采用诱导环化酶制备Illumina Mate-paired DNA文库

新一代测序技术(NGS)的文库制备方法在基因组的拼装中起着重要作用。但是NGS技术制备的普通DNA文库片段只有500 bp左右,难以满足复杂基因组的从头(de novo)拼装要求。三代测序技术的读长可以达到20 kb,但是其高错误率及测序成本过高使得其又不易推广。因此二代测序的Mate-paired文库制备技术一直在基因组的de novo拼装中扮演着非常重要的角色。目前主流的NGS平台Illumina制备的Mate-paired文库的片段范围只有2~5 kb,为了得到更长的可用于Illumina平台测序的Mate-paired文库,本研究首次整合并优化了Illumina和Roche/454两种测序平台的Mate-paired文库制备技术,采用诱导环化酶来提高基因组长片段DNA的环化效率,成功建立了20 kb Mate-paired文库制备技术,并已将该技术应用于人类基因组20 kb Mate-paired文库制备。
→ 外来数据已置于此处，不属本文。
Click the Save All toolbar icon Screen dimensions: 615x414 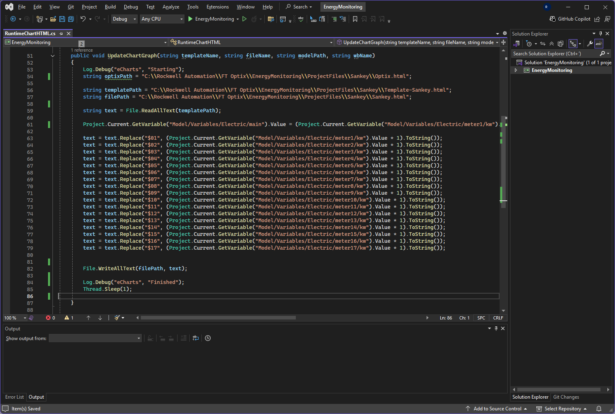tap(71, 19)
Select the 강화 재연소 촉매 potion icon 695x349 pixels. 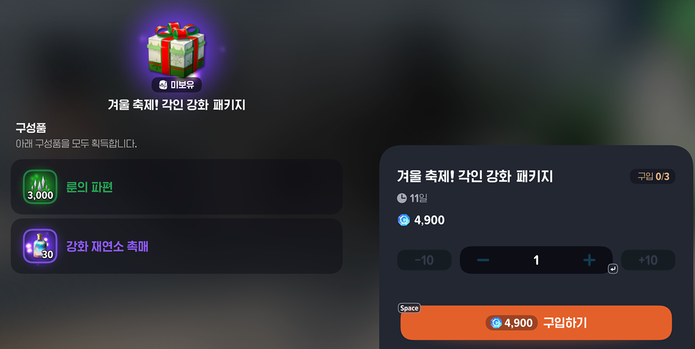[40, 246]
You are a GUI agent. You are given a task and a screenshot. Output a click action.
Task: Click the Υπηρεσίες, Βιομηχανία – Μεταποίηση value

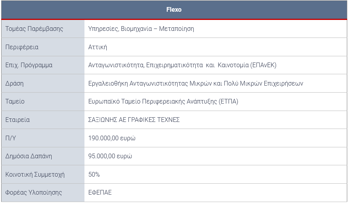pyautogui.click(x=141, y=29)
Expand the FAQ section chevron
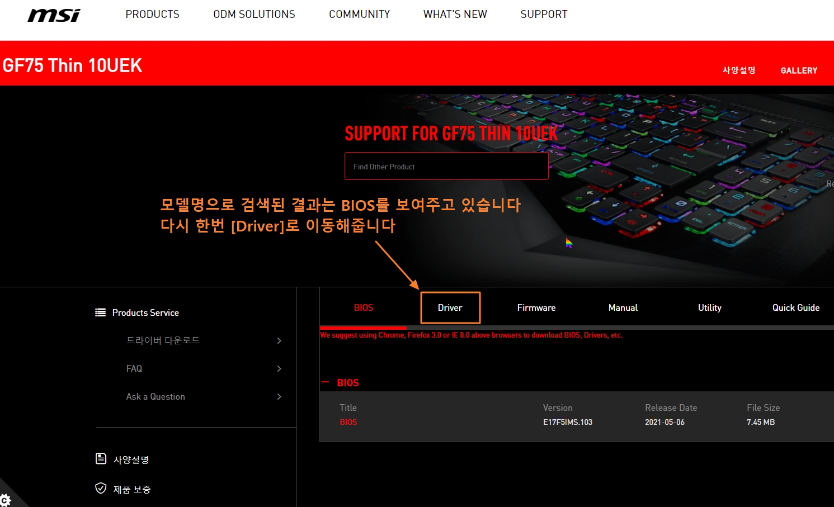 [279, 368]
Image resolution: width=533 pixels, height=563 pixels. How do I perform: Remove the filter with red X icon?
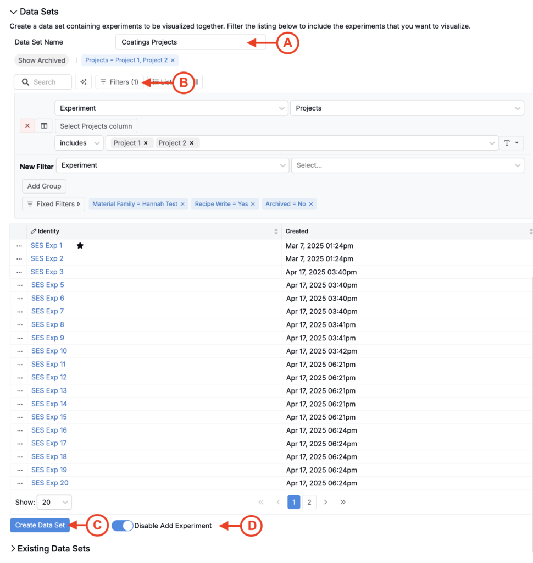coord(27,126)
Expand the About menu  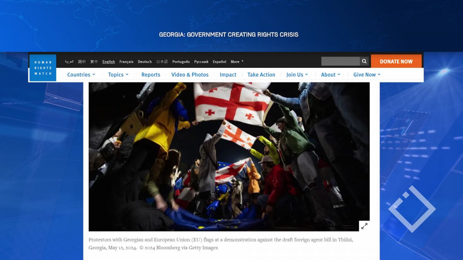coord(331,75)
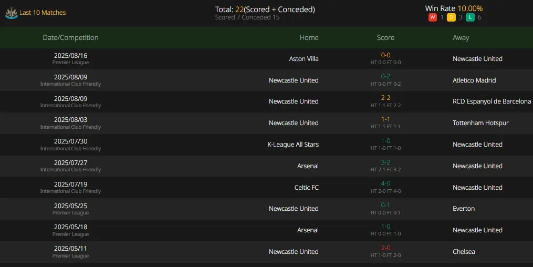Open the Everton team link
This screenshot has width=533, height=267.
[x=464, y=209]
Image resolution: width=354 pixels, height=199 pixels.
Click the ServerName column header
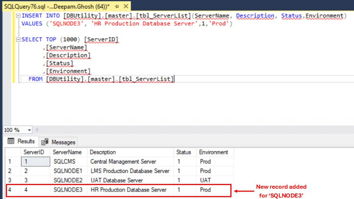point(67,152)
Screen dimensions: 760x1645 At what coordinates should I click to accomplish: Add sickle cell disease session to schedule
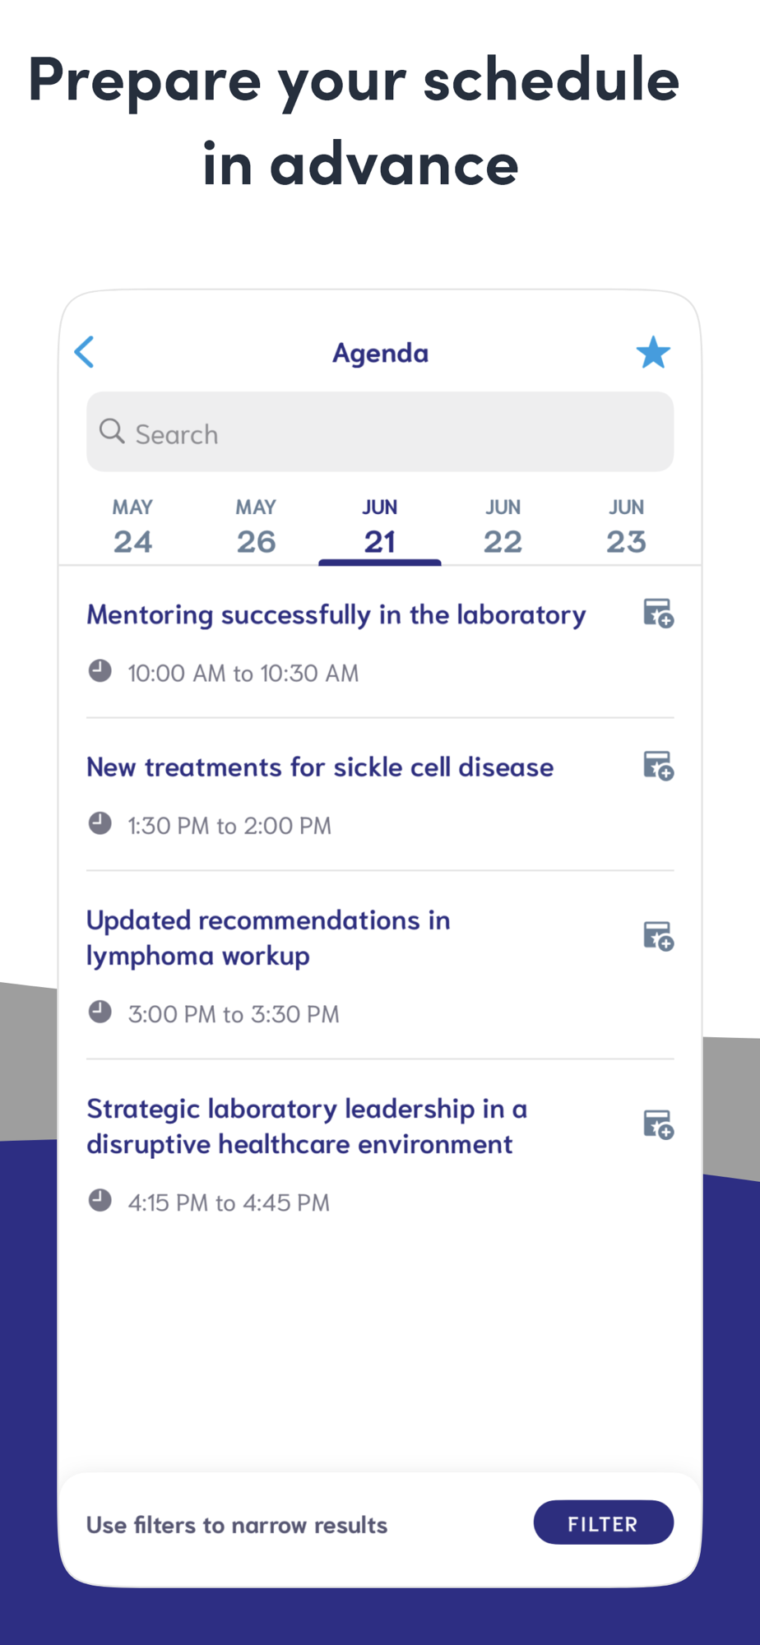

该技术为Illumina平台制备长片段Mate-paired库提供了方法指导。

Illumina Mate-paired DNA Sequencing-library Preparation Using Enzyme Induction

Next generation sequencing(NGS)plays an important role in assembly projects.But the fragments of commons DNA library produced by NGS te chnology is only about 500 bp,which is difficult to assemble the complex genome(de novo).The read length of three generations of sequencing technology can reach 20 kb,but its high error rate and high sequencing cost make it difficult to popularize.Therefore,the Mate-paired library preparation technology of the second generation has been playing a very important role in the genomic de novo assembly.Now the mainstream NGS platform Illumina mate-paired library fragment range is only 2~5 kb.In order to get enough long reads data through Illumina platform,we developed a mate-paired protocol with the combination of Illumina sequencing technology and Roche sequencing technology.It improved the efficiency of long insert fragments of cyclization through enzyme induction.We tested this method by preparing a mate-paired library with an insert size of 20 kb from Human Genomic DNA.This technique provides a method guide for the preparation of long fragments mate-paired library for Illumina platform.